- _SUPPLIED ENTRIES_:
[start]
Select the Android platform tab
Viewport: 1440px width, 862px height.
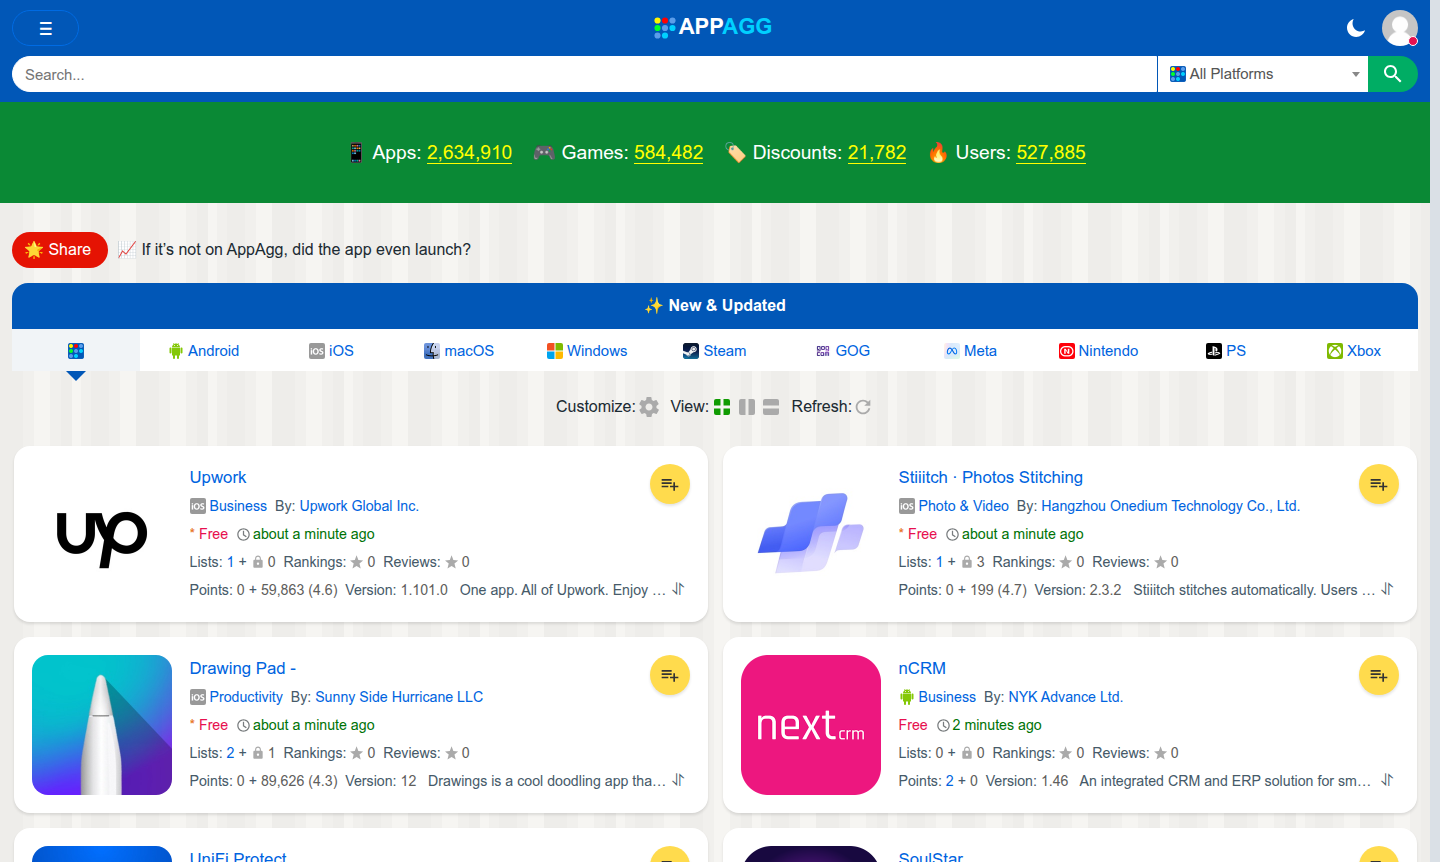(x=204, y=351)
[end]
[start]
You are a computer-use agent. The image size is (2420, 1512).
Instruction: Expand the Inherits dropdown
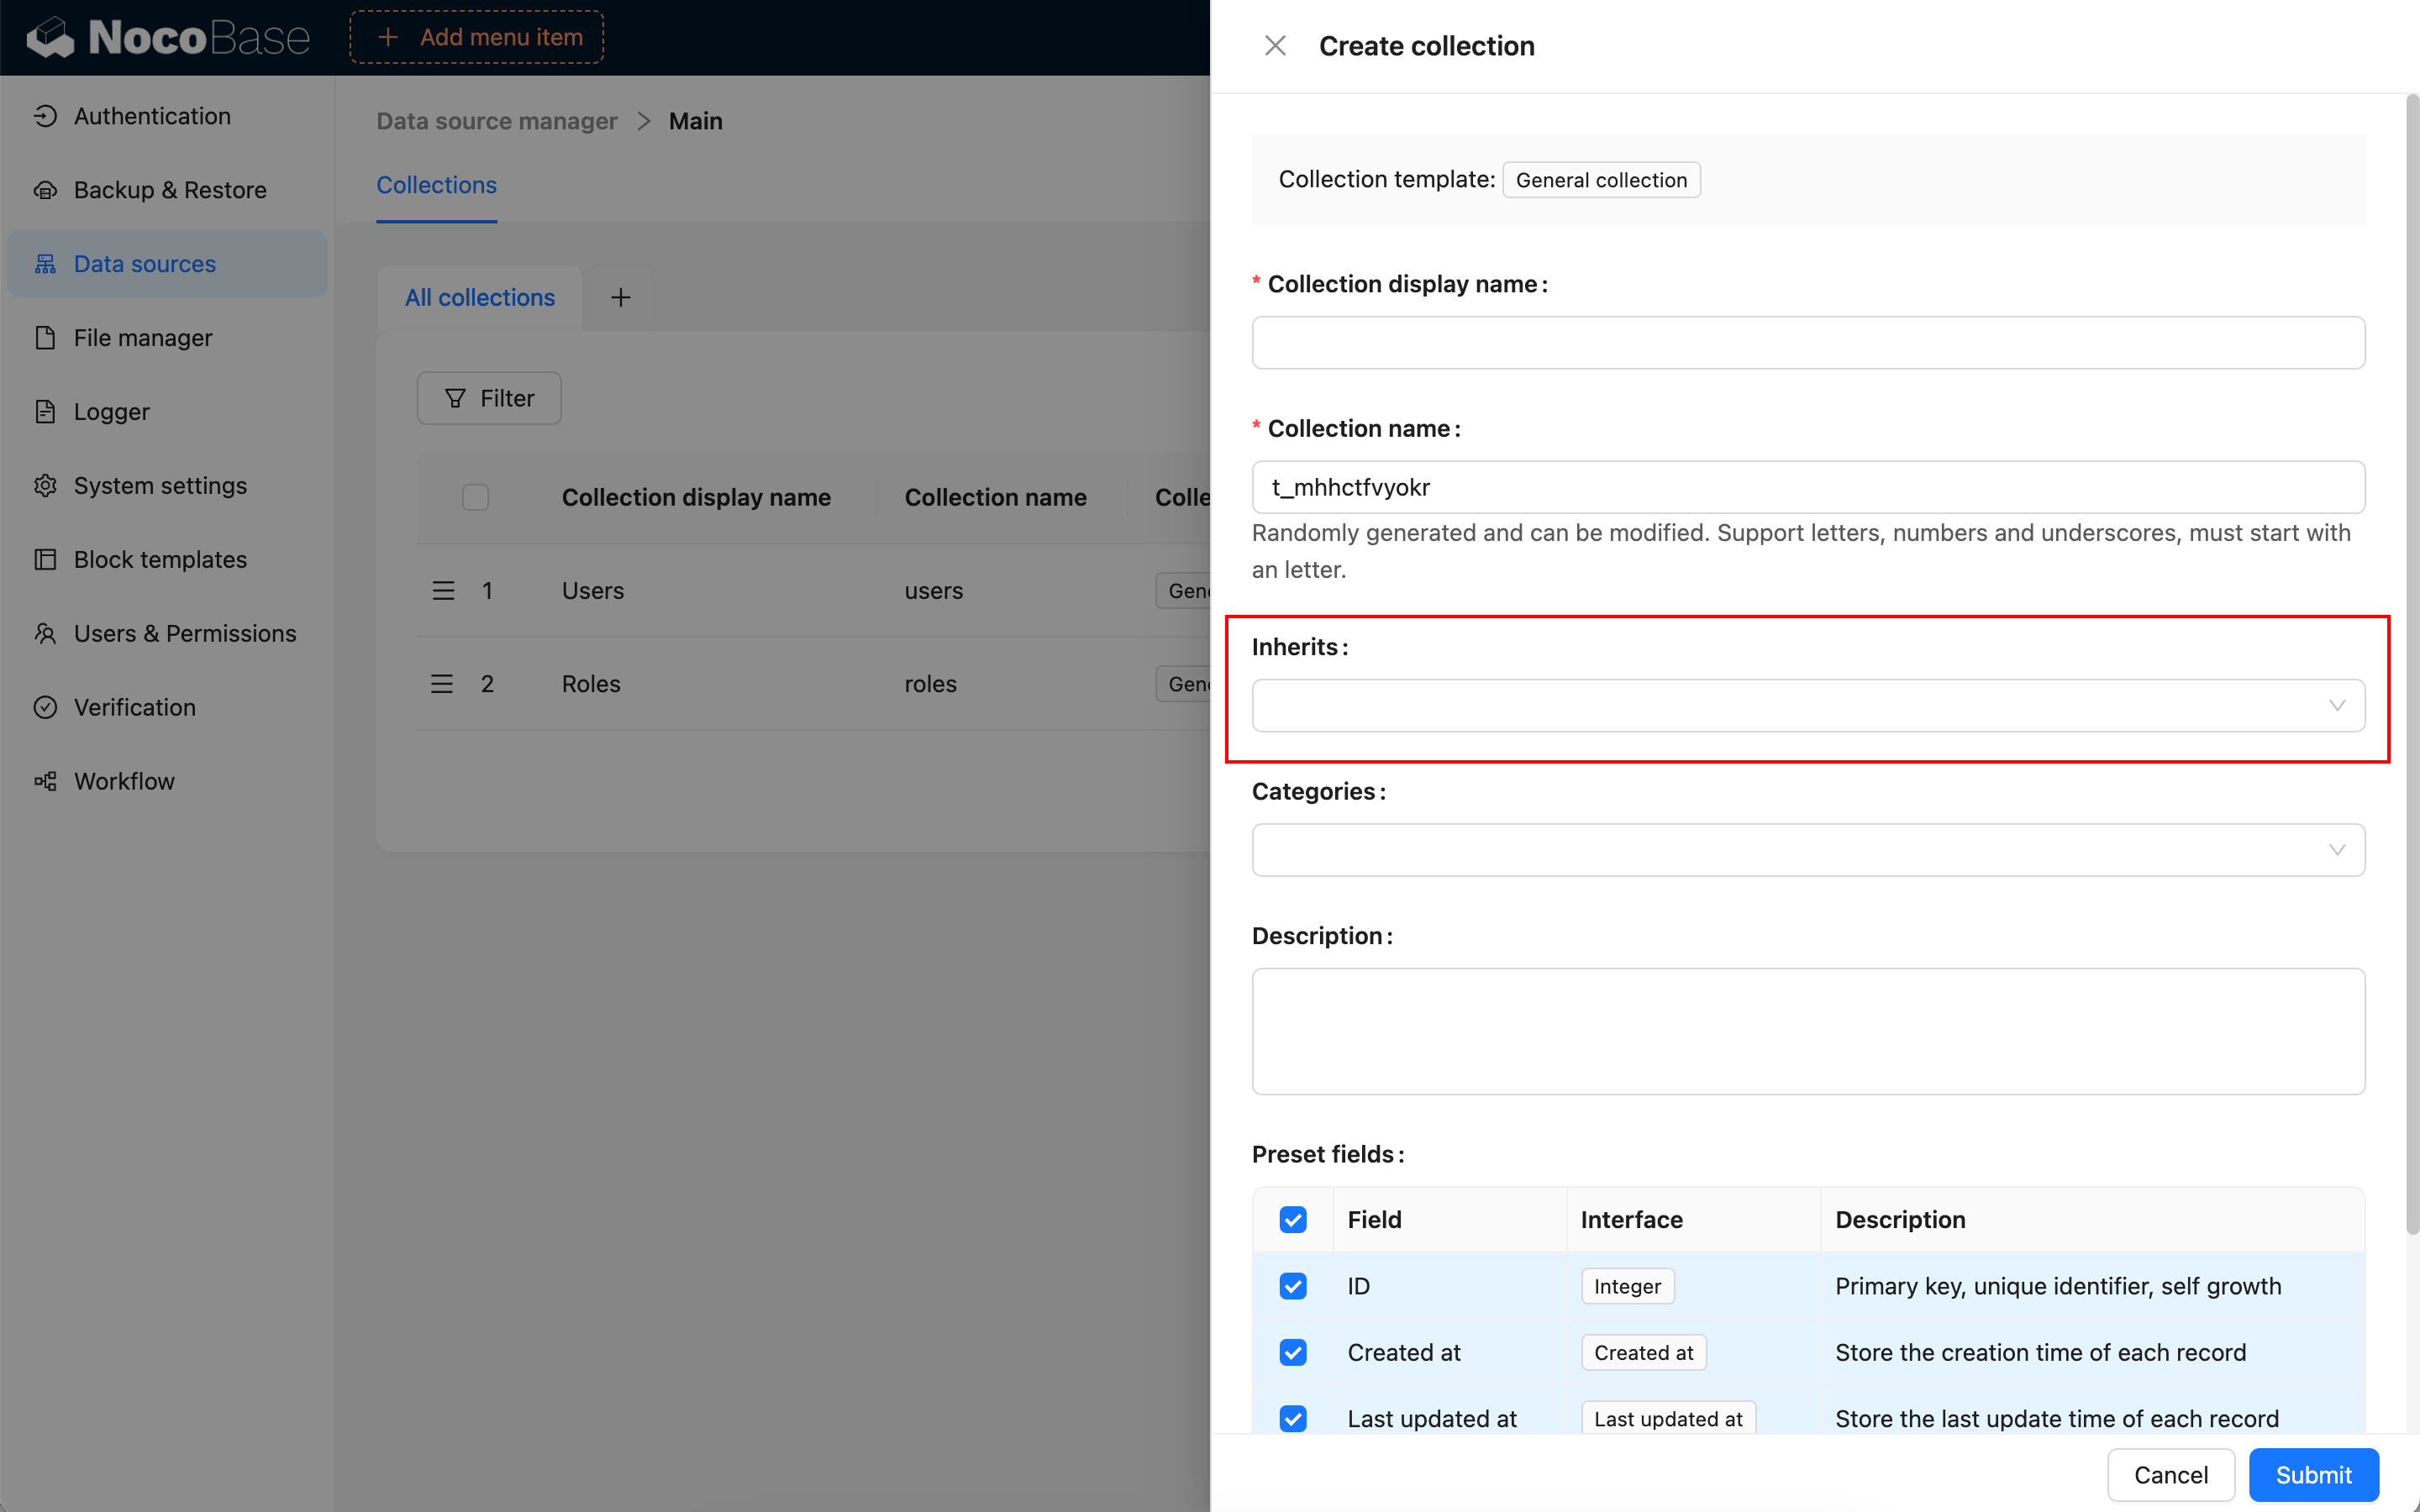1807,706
[end]
[start]
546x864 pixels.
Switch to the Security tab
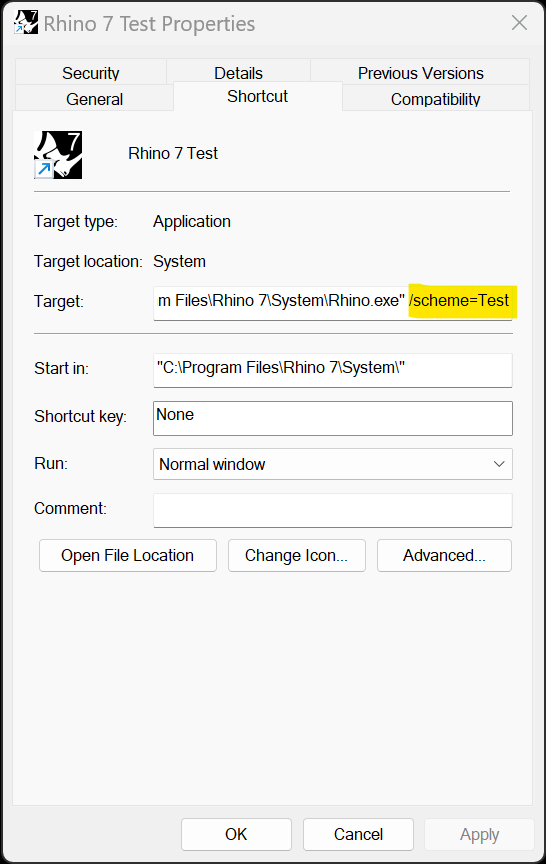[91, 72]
[end]
Rescale the listing from the line with "Select the Android platform tab" to the line with "(x=204, y=351)", both included, by restating those lines with every answer coordinate multiplied by 2.4 and rounded to the nearest whole number, with halves rounded up. Leave the pictures out.

- _COMPLETED EXERCISE_:
Select the Android platform tab
Viewport: 1440px width, 862px height.
(x=490, y=842)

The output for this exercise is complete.